(GIVEN PROBLEM 1) Extract every line of the records that contains the word "beside".

(GIVEN TEXT)
— begin —

Pages

Saturday, March 11, 2023

Barbara McKenzie: The Govt’s Backdoor Attempt to Lower the Voting Age


Changing the electoral act to allow 16 and 17-year-olds to vote is the policy of both the Labour and Green parties. They could follow the normal procedure for changes to electoral rights, with a referendum followed by a vote in parliament. The problem for the government parties is that there is widespread public opposition, so a referendum is unlikely to succeed and even if it did, a constitutional change requires 75% support in parliament – with National and Act in opposition it would never get through.

Instead, it appears that a more convoluted route to lowering the voting age is being followed through courts and legislation, which may enable the government to bypass both a referendum and the requirement of 75% support in parliament.

The government is relying on a claim of an inconsistency between the Bill of Rights and the provisions of the Electoral Acts, when in fact the inconsistency is within the Bill of Rights itself, while the clear intention of the Bill is to affirm 18 years as the minimum voting age.

The Supreme Court Judgement

In November 2022 the NZ Supreme Court upheld the appeal of the lobby group Make It 16 and passed down the following Judgement.

‘A declaration is made that the provisions of the Electoral Act 1993 and of the Local Electoral Act 2001 which provide for a minimum voting age of 18 years are inconsistent with the right in s 19 of the New Zealand Bill of Rights Act 1990 to be free from discrimination on the basis of age; these inconsistencies have not been justified in terms of s 5 of the New Zealand Bill of Rights Act.

— end —

(EXERCISE DATA)
— begin —

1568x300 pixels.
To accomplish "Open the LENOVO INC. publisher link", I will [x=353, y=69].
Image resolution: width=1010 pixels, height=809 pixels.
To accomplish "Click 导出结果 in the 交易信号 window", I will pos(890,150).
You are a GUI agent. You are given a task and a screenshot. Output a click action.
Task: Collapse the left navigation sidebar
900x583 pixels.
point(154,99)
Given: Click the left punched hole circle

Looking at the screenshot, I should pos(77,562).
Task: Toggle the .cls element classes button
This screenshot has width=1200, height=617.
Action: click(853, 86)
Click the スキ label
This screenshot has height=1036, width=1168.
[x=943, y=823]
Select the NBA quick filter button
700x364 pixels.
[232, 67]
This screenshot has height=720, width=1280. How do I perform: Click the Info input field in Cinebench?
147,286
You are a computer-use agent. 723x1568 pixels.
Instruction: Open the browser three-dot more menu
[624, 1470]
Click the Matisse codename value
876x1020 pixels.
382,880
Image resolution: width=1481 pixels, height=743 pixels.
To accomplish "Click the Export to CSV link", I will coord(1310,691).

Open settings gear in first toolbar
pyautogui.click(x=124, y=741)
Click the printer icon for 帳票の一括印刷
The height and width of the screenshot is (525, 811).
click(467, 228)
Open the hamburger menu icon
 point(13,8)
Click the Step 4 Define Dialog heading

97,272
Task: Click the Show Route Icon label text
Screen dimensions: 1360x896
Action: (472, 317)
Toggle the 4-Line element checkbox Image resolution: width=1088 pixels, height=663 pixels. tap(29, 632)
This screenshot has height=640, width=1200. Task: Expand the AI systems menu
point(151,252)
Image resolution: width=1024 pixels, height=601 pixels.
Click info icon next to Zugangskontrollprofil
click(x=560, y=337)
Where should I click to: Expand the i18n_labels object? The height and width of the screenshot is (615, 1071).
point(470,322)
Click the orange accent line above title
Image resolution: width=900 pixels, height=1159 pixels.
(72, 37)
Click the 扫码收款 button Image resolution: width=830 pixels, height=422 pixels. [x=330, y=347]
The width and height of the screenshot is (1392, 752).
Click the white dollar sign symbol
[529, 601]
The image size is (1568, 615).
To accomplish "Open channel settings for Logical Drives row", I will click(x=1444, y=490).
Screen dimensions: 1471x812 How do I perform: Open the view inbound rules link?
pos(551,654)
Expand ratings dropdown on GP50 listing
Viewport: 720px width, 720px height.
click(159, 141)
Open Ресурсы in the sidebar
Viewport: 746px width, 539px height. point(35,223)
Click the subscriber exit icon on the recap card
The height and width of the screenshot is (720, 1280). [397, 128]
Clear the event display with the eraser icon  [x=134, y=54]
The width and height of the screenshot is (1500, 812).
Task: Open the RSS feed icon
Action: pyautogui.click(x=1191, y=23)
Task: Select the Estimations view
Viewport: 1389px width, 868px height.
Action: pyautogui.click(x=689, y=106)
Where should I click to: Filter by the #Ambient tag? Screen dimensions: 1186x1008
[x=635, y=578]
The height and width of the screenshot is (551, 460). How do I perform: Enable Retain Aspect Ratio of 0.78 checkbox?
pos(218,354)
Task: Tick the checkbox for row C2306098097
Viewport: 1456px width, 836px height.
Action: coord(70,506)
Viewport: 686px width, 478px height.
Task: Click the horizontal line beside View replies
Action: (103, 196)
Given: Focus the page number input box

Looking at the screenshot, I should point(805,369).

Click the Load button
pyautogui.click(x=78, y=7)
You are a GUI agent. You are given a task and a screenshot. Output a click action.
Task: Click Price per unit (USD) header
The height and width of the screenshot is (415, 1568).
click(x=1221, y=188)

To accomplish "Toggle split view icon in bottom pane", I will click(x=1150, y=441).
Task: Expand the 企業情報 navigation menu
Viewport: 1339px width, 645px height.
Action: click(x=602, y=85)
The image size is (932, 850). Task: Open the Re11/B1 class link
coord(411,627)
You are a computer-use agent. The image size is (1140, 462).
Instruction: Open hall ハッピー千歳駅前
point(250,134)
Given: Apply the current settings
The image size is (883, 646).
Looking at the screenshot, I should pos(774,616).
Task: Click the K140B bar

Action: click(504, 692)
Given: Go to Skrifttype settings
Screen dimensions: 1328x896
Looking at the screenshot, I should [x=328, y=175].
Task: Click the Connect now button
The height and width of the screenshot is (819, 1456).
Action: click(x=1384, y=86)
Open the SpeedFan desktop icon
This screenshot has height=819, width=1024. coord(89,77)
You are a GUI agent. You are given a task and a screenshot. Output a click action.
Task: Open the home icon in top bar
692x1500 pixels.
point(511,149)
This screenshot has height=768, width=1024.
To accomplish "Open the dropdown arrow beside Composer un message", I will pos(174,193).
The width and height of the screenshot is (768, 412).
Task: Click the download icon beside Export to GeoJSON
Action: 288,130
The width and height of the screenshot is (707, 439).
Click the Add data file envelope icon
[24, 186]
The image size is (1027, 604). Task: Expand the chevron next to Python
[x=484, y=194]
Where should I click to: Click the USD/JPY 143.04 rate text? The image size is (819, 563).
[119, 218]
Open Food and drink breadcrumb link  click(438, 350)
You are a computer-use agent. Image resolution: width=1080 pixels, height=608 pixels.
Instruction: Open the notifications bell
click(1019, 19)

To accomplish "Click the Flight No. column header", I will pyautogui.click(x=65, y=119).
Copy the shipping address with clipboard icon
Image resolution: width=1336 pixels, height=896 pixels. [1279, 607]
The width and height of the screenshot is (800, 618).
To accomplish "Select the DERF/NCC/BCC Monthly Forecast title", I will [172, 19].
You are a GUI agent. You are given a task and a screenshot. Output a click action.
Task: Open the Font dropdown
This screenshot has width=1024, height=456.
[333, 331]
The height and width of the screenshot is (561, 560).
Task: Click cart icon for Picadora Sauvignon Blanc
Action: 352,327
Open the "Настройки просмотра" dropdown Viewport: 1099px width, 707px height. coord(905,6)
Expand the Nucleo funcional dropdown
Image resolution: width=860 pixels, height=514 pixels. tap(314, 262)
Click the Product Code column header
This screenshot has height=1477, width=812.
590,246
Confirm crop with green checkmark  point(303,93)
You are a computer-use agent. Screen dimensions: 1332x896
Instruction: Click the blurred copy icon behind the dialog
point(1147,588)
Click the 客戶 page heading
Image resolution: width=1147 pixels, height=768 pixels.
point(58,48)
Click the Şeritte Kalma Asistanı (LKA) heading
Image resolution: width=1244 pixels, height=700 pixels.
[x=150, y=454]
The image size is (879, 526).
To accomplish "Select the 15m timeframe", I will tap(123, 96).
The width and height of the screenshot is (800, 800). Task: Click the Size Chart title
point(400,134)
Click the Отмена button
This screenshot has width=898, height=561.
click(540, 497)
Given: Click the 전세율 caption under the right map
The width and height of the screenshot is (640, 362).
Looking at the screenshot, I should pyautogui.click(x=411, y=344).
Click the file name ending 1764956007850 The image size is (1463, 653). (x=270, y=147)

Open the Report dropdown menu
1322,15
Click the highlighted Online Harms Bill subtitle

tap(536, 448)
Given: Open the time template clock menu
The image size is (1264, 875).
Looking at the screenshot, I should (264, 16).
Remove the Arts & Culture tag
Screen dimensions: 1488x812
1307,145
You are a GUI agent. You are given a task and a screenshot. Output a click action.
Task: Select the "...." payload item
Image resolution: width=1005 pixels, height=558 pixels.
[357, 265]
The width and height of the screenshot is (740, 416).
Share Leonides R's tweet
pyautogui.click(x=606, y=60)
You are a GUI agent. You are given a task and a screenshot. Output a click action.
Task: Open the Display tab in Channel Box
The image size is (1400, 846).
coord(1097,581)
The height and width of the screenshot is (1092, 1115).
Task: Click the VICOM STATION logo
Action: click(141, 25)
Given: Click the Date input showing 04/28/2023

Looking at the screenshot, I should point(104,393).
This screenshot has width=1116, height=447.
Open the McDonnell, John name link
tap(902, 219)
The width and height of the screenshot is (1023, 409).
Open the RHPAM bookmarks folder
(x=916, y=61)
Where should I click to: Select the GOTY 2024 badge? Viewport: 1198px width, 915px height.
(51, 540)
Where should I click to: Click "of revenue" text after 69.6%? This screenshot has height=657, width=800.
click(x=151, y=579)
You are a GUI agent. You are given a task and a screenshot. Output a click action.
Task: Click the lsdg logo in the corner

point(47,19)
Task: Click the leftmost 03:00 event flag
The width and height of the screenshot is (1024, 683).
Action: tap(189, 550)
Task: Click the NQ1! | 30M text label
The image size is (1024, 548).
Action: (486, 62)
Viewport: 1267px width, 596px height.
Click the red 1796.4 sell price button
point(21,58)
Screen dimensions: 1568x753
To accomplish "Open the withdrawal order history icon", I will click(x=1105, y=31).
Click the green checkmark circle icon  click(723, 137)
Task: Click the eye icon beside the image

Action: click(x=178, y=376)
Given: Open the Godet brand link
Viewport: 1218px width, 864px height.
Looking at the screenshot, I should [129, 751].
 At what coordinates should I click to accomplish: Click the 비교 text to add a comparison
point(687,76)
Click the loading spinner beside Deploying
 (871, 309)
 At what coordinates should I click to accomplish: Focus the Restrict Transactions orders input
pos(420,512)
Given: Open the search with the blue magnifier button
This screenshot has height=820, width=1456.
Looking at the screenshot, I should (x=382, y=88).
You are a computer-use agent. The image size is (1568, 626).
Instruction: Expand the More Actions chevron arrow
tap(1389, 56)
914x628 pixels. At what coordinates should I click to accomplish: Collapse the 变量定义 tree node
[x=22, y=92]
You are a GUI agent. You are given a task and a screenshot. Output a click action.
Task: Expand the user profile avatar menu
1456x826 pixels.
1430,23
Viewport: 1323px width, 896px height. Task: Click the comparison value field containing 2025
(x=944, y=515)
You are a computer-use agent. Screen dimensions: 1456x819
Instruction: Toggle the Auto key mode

— end —

(GIVEN PROBLEM 2) Summarize the article on lowering the voting age in two sentences.

(REPLY 1)
Task: Click the horizontal line beside View replies
To accomplish "Open the dropdown arrow beside Composer un message", I will pos(174,193).
Task: Click the download icon beside Export to GeoJSON
Task: Click the eye icon beside the image
Click the loading spinner beside Deploying

(REPLY 2) Labour and the Greens want 16- and 17-year-olds to vote, but widespread public opposition and the need for 75% support in parliament make the usual referendum-and-vote route unworkable, so a more convoluted route through courts and legislation appears to be under way. The government relies on a claimed inconsistency between the Bill of Rights and the Electoral Acts, which the writer places within the Bill of Rights itself, after the Supreme Court in November 2022 upheld Make It 16's appeal and declared the 18-year minimum inconsistent with the right to be free from age discrimination.